Le groupe affirme qu’Ohana « est un ministre intérimaire dans un gouvernement de transition, qui n’a pas reçu le soutien du public et dont la nomination n’a jamais été approuvée par la Knesset ».

Ils ajoutent que « l’utilisation des nouveaux règlements pour sauver Netanyahu d’un procès est grave et constitue une nouvelle étape dans le mépris des autorités chargées de faire respecter la loi en Israël ».

Benjamin Netanyahu, premier chef du gouvernement de l’histoire d’Israël à être mis en examen en cours de mandat, est inculpé pour corruption, malversation et abus de confiance dans trois affaires.

A LIRE : Etat d’Israël vs. Netanyahu : détails de l’acte d’accusation du Premier ministre

Netanyahu a réitéré son appel à un « gouvernement national d’urgence » et appelé ses rivaux politiques à tenir immédiatement des négociations de coalition. Or, le chef de Kakhol lavan, Benny Gantz, avait déclaré vendredi que la formation d’un gouvernement d’unité d’urgence pour faire face à la crise du coronavirus en pleine expansion « est la bonne chose pour l’État d’Israël actuellement », mais qu’il attendait encore une réponse du Premier ministre Benjamin Netanyahu sur le début des négociations.

Les membres de Kakhol lavan n’ont pas exclu samedi soir de rejoindre un gouvernement dirigé par le Premier ministre Netanyahu en pleine crise du coronavirus, marquant un adoucissement de leur position vis-à-vis du chef du Likud.

« Nous sommes prêts à rejoindre un gouvernement d’urgence à condition qu’il soit composé à parts égales de blocs de droite et de centre-gauche, ou qu’il ne s’appuie que sur le Likud et Kakhol lavan », ont expliqué des sources au sein de la formation centriste au quotidien Haaretz.

« Nous accepterons de siéger dans un gouvernement d’urgence sous Netanyahu qui aurait une date d’expiration proche – ou un gouvernement qui serve pendant quatre ans et implique une rotation [des Premiers ministres] », ont ajouté ces sources.

Benny Gantz s’est opposé à rejoindre un gouvernement dirigé par Netanyahu pendant l’impasse politique prolongée d’Israël en raison des déboires juridiques du Premier ministre, une position que Kakhol lavan a réitérée après les élections législatives du 2 mars.

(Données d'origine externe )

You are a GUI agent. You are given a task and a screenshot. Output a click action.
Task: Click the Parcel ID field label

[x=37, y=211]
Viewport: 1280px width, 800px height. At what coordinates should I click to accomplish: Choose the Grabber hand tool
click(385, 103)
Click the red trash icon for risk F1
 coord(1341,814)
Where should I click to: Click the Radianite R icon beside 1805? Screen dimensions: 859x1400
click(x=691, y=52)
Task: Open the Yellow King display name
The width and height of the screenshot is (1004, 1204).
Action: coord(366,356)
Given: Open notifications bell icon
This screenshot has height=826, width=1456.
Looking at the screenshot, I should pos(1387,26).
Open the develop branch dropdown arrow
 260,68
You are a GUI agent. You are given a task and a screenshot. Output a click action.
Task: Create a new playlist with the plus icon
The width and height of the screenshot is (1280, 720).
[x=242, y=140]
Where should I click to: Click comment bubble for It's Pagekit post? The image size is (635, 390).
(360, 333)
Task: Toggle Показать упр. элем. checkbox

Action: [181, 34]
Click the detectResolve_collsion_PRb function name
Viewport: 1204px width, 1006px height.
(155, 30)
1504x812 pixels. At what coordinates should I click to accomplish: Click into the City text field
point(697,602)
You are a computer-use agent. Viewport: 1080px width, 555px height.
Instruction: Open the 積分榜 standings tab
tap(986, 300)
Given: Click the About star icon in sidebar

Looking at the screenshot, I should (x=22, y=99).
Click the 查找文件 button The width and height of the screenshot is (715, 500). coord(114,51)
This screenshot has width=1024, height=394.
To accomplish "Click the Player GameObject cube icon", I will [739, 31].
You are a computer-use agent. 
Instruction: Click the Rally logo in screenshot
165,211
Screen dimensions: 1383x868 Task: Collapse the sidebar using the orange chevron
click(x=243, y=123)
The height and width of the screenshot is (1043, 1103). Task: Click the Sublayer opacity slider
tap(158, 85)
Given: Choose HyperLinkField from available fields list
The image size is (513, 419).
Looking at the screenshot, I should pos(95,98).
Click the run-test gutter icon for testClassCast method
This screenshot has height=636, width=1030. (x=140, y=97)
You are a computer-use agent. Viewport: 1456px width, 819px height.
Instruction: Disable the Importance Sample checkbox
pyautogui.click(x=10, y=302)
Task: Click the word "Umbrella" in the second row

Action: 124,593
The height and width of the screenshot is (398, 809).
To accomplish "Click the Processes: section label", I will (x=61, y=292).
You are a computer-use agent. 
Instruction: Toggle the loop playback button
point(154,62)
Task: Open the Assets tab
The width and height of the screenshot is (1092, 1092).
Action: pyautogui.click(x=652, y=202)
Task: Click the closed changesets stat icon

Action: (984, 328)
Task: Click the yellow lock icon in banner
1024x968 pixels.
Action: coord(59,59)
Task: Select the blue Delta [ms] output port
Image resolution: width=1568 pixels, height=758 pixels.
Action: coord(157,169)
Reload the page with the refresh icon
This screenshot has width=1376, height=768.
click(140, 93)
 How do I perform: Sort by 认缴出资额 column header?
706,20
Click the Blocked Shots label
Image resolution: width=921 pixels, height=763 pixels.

Les partis israéliens doivent rencontrer ce dimanche le président Reuven Rivlin pour lui faire part de leur candidat favori pour former le prochain gouvernement.

Le dernier bilan du ministère de la Santé fait état de 200 cas de contamination dans le pays.

Israël a annoncé samedi de nouvelles mesures pour tenter d’arrêter la propagation de l’épidémie, dont la fermeture des restaurants et cafés et l’interdiction des rassemblements de plus 10 personnes.